Available records:
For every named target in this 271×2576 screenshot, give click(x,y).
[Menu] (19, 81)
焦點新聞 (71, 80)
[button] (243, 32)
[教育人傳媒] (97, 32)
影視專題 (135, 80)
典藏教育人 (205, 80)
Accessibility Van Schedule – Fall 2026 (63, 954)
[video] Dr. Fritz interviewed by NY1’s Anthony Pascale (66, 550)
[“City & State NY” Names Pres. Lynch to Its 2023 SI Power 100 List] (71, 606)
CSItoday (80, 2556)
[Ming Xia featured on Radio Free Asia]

The task: Extract, exactly, the lines above that begin at the line containing "典藏教育人 (205, 80)" and end at the final line of the records; add no other text.

Written solution:
典藏教育人 (205, 80)
Accessibility Van Schedule – Fall 2026 (63, 954)
[video] Dr. Fritz interviewed by NY1’s Anthony Pascale (66, 550)
[“City & State NY” Names Pres. Lynch to Its 2023 SI Power 100 List] (71, 606)
CSItoday (80, 2556)
[Ming Xia featured on Radio Free Asia]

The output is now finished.